Introduction

Plastid genome sequencing of gymnosperms species from Pinaceae and Gnetales reveals the lack of ndh genes. Several genes have been lost from the prokaryote plastidial genome and functionally integrated in the eukaryote host genomes through serial events of gene transfer during plant evolution, but others have been definitively lost. It is thus interesting from an evolutionary perspective to assess whether the ndh genes in plants lacking these genes were transferred to the nuclear or mitochondrial genomes during the course of evolution. Therefore we attempted to trace the ndh genes in the nuclear and organellar Norway spruce genomes by following an in silico based approach.

Plastid DNAs are the remnants genomes of free living cyanobacterial organisms that became endosymbionts in algae and plants as contemporary chloroplasts. The evolution of the plastid genome during the course of endosymbiosis, which occurred at least 1.2 billion years ago (Yoon et al. 2004), was accomplished by a dramatic reduction in gene content, and it is estimated that they encode only a vestigial sample of the genes present in their bacterial ancestors (about 5–10 %; Martin et al. 2002). In fact, plastid genomes include approximately 120 different genes in photosynthetic plants (Palmer 1991), which is only a handful of the thousands of genes present in modern cyanobacterial organisms (e.g., about 2600 putative genes in Synechococcus elongatus; Sugita et al. 2007).
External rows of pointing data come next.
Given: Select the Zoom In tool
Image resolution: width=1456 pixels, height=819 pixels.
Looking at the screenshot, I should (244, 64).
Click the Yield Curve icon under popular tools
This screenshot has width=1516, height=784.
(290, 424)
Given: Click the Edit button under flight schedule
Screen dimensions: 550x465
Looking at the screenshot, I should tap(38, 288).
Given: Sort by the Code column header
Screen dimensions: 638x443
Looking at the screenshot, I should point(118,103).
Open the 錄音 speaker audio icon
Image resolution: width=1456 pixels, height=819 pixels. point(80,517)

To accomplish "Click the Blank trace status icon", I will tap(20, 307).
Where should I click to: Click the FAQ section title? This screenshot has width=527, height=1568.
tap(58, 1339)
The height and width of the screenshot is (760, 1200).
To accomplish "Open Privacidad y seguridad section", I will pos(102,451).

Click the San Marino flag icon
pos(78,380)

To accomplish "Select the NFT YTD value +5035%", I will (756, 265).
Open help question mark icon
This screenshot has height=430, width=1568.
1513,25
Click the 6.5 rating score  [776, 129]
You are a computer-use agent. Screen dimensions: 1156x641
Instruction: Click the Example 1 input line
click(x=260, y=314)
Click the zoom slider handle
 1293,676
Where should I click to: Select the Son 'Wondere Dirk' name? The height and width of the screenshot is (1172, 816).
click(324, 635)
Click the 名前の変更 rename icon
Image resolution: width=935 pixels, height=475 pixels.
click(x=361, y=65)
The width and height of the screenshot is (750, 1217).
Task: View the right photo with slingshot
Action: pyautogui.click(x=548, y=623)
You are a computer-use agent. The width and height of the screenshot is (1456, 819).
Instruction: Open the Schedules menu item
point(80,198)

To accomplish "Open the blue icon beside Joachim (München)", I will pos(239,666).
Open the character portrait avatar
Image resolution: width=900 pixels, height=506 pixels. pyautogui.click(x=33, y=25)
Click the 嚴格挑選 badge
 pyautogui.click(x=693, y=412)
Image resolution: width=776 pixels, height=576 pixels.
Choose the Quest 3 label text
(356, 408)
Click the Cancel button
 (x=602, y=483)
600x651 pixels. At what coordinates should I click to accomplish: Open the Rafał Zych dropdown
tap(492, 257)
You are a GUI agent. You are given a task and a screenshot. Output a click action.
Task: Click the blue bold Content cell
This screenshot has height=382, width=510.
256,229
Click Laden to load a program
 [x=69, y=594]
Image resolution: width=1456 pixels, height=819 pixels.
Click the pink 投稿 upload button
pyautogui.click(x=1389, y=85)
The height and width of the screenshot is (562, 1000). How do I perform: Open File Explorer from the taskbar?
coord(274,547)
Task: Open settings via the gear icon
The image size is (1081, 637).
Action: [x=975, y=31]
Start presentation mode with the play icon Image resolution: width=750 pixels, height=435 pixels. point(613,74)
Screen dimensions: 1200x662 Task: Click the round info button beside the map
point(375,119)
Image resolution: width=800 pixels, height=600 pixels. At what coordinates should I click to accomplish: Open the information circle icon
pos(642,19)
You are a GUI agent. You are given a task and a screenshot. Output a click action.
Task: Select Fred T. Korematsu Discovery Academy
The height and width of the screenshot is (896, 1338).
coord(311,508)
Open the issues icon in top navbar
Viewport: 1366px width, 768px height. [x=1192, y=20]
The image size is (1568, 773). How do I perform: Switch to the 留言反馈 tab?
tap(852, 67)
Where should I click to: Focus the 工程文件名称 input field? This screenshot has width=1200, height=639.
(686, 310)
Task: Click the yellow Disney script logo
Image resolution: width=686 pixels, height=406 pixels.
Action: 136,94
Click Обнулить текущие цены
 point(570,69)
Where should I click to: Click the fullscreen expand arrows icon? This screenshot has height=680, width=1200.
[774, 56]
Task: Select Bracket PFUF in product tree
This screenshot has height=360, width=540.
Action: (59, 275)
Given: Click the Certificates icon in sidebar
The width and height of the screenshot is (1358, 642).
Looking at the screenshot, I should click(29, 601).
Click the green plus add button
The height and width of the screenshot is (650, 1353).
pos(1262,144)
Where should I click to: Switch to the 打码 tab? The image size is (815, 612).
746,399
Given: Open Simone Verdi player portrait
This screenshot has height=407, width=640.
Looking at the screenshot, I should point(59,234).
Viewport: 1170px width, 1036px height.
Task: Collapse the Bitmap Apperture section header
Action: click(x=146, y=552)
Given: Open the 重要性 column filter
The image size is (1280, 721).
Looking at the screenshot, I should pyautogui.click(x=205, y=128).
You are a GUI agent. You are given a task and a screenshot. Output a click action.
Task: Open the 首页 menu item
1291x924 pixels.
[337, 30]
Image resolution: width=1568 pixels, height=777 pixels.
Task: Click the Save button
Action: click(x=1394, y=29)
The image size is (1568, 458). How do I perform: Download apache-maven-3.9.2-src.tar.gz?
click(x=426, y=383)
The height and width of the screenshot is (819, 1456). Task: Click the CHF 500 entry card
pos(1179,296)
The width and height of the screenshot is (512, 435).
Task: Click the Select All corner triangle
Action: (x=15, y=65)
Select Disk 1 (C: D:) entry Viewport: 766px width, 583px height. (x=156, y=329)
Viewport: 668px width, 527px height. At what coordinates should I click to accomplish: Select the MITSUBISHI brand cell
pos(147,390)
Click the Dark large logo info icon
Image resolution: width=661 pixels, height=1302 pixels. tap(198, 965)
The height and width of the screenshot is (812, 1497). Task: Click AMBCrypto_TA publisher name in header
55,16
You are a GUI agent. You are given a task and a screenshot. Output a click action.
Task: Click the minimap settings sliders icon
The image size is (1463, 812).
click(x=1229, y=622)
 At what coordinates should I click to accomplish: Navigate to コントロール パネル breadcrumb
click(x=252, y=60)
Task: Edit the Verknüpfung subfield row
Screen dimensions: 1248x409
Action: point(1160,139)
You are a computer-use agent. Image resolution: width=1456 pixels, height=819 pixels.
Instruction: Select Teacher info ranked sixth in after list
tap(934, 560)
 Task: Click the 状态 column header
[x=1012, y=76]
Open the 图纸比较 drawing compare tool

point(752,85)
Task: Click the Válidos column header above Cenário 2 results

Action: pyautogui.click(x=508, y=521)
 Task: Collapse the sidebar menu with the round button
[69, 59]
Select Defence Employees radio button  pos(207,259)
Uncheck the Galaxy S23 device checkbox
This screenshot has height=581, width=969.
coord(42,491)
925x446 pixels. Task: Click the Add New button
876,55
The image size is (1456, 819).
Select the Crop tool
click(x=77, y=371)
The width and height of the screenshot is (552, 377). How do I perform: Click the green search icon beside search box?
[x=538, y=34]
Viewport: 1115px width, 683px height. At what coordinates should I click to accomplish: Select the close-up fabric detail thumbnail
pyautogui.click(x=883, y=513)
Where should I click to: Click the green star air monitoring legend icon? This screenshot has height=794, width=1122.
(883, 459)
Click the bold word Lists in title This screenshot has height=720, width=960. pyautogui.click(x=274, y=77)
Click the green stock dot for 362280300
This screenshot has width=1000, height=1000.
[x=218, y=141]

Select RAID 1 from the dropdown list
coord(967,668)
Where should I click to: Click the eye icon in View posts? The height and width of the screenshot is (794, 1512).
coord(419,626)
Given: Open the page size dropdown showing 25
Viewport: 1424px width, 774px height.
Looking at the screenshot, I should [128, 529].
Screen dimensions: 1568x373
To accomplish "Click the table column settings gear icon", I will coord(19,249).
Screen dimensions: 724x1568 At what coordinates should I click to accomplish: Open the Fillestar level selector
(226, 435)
During the course of plastid evolution most genes were definitively lost from the endosymbiont cyanobacterial genome; however, many genes lost from this genome were early relocated and functionally integrated, to the host nuclear genome through serial events of endosymbiotic gene transfer (Deusch et al. 2008). Moreover, the permeability of the plastid genome to whole or partial (e.g., introns) gene turnover, including both gains and losses, is a molecular feature characterizing land plant evolution and has often occurred independently in unrelated lineages and in contrasting evolutionary times (Martin et al. 1998; Millen et al. 2001).

One suite of genes for which recurrent losses (both, physical and functional) from plastid genomes of land plant have been documented is the ndh family. The plastid ndh genes encode the 11 subunits of the thylakoid Ndh complex (Maier et al. 1995; Sazanov et al. 1998; Casano et al. 2000) which is analogous to NADH-dehydrogenase (nicotinamide adenine dinucleotide dehydrogenase, EC 1.6.5.3) or complex I (electron transport chain) of mitochondrial respiratory chain that catalyzes the transfer of electrons from NADH to plastoquinone. The NDH complex seems to be primarily involved in the transfer of electrons from stromal reductants to a plastoquinone pool, a process commonly known as chloro-respiration (Peltier and Cournac 2002). In addition, involvement of this complex in photo-oxidative stress reduction in high light intensity, regulation of photosynthesis by modulating the activity of cyclic electron flow around photosystem I, and/or leaf senescence regulation have also been suggested (Martin and Sabater 2010).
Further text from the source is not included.